Gastrotheca gracilis
- Conservation status: Endangered (IUCN 3.1)

Scientific classification
- Kingdom: Animalia
- Phylum: Chordata
- Class: Amphibia
- Order: Anura
- Family: Hemiphractidae
- Genus: Gastrotheca
- Species: G. gracilis
- Binomial name: Gastrotheca gracilis Laurent, 1969

= Gastrotheca gracilis =

- Authority: Laurent, 1969
- Conservation status: EN

Species of frog

Gastrotheca gracilis, commonly known as the La Banderita marsupial frog, is a species of frog in the family Hemiphractidae. It is found in northwestern Argentina and possibly Bolivia.

==Habitat==
It dwells in the Southern Andean Yungas montane forests and adjacent high-altitude Central Andean puna grasslands of Catamarca and Tucumán provinces in northwestern Argentina, from 1400 and 2800 m in elevation. It known from five locations, and it has an estimated extent of occurrence of 1,407 km^{2}.

Adults dwell in tree crowns, tree holes, and rock crevices.
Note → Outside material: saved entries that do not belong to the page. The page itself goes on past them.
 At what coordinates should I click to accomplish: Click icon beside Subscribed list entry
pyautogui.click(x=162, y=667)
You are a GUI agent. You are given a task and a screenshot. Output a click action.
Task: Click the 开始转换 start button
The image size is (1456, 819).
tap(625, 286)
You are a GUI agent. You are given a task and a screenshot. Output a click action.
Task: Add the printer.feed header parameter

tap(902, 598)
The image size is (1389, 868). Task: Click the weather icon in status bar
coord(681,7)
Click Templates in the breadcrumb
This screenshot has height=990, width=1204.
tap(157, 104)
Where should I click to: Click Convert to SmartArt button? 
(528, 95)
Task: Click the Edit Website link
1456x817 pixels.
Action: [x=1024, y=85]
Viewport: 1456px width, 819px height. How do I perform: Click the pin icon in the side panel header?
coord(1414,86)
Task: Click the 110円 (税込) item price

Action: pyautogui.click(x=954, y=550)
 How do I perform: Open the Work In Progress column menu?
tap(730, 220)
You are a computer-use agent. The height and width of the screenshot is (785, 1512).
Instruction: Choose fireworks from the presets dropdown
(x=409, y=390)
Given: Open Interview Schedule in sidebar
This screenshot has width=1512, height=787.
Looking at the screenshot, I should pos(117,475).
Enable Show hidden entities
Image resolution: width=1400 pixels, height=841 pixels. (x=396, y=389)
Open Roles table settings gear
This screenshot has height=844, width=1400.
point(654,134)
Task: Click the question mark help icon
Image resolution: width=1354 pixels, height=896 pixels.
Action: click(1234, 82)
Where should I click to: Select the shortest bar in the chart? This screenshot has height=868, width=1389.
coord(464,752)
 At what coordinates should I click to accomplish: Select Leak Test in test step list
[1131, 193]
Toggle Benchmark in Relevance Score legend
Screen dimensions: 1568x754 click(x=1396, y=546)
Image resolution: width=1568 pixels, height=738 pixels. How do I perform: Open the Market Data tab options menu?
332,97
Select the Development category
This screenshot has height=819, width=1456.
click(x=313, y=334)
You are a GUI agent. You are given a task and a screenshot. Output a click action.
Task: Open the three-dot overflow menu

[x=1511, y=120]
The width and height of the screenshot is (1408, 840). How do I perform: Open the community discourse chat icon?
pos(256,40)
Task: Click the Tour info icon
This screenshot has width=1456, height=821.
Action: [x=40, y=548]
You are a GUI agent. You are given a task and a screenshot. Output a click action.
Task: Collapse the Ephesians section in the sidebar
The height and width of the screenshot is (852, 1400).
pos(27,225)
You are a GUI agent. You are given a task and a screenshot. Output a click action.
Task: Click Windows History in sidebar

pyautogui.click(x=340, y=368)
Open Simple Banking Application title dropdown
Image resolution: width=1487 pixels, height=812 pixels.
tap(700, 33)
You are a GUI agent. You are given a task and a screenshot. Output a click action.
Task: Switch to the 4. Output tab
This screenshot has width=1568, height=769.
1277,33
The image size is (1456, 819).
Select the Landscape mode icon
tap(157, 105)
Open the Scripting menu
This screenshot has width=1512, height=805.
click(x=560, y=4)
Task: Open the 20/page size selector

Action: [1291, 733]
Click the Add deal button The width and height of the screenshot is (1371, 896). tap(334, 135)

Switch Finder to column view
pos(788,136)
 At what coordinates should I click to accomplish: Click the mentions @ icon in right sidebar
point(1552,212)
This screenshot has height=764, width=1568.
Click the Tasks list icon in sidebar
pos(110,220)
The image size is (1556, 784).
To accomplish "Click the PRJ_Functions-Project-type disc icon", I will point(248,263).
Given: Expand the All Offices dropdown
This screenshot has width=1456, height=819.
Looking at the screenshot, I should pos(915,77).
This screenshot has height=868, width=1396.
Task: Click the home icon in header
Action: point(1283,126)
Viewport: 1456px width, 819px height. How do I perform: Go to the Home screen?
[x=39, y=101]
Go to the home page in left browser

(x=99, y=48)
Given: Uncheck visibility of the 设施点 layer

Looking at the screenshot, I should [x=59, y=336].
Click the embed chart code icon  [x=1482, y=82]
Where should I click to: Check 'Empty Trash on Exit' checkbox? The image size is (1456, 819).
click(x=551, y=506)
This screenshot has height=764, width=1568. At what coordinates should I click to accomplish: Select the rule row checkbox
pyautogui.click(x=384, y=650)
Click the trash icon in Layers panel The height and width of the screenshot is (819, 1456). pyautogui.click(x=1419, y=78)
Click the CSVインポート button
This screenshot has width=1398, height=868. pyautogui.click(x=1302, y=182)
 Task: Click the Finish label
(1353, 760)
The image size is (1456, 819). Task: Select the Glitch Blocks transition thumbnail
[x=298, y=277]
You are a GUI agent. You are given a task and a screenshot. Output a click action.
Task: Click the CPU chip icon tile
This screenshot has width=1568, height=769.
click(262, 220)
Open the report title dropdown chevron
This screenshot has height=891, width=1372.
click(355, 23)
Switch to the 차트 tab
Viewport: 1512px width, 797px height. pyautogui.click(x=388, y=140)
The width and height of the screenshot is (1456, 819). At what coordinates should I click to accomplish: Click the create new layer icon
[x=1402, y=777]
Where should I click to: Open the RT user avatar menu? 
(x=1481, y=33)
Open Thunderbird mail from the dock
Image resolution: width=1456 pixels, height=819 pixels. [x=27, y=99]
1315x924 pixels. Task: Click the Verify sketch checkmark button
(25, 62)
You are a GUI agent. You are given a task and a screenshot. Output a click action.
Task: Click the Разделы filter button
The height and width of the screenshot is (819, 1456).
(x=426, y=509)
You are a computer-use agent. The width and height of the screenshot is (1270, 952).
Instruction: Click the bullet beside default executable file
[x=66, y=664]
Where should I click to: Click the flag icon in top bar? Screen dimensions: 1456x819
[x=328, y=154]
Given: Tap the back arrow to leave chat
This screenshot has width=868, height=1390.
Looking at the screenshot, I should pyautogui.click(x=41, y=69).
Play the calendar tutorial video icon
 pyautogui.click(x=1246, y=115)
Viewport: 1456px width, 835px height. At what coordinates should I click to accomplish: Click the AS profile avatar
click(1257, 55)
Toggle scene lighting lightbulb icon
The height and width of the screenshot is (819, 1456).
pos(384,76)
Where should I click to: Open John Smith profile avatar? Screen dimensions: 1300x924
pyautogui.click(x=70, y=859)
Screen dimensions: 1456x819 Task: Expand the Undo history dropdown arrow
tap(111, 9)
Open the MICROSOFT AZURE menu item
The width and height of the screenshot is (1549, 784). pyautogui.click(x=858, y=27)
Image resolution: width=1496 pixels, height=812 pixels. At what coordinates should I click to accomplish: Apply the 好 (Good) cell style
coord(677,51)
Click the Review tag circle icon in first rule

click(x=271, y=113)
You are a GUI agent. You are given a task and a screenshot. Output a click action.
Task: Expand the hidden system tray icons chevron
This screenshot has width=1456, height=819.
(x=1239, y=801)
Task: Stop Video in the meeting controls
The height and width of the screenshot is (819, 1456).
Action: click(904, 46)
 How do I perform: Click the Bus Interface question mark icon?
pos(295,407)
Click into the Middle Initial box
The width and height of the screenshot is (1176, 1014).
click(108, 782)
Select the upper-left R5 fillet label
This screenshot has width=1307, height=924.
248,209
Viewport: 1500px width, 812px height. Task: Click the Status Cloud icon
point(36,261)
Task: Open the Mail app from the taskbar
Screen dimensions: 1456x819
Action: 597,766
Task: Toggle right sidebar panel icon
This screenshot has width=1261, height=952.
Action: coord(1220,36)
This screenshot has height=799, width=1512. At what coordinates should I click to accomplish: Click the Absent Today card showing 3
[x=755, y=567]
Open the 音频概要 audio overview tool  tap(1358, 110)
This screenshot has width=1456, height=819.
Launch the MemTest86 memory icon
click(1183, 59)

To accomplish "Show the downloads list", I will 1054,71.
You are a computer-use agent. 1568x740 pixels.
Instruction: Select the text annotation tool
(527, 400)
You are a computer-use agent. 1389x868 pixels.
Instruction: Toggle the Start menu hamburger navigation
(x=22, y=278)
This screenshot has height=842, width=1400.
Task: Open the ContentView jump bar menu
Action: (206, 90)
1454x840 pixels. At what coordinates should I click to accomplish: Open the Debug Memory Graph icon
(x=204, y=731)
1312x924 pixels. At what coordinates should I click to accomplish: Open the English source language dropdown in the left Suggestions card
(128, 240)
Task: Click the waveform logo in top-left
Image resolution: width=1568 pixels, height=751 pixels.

Scientists have reported this frog in protected places: Campo de los Alisos National Park and Los Sosa Provincial Reserve.

==Reproduction==
During amplexus (breeding), male frogs place eggs in a marsupial pouch on the female's back. The eggs hatch and the larvae develop in the pouch. The females later deposit the larvae in seasonal or intermittent pools and streams to complete their metamorphosis.

==Threats==
It assessed as Endangered and is threatened by habitat loss associated with deforestation and wildfires. In 2014, a large number of pigs entered Los Sosa Provincial Reserve and caused significant larval mortality.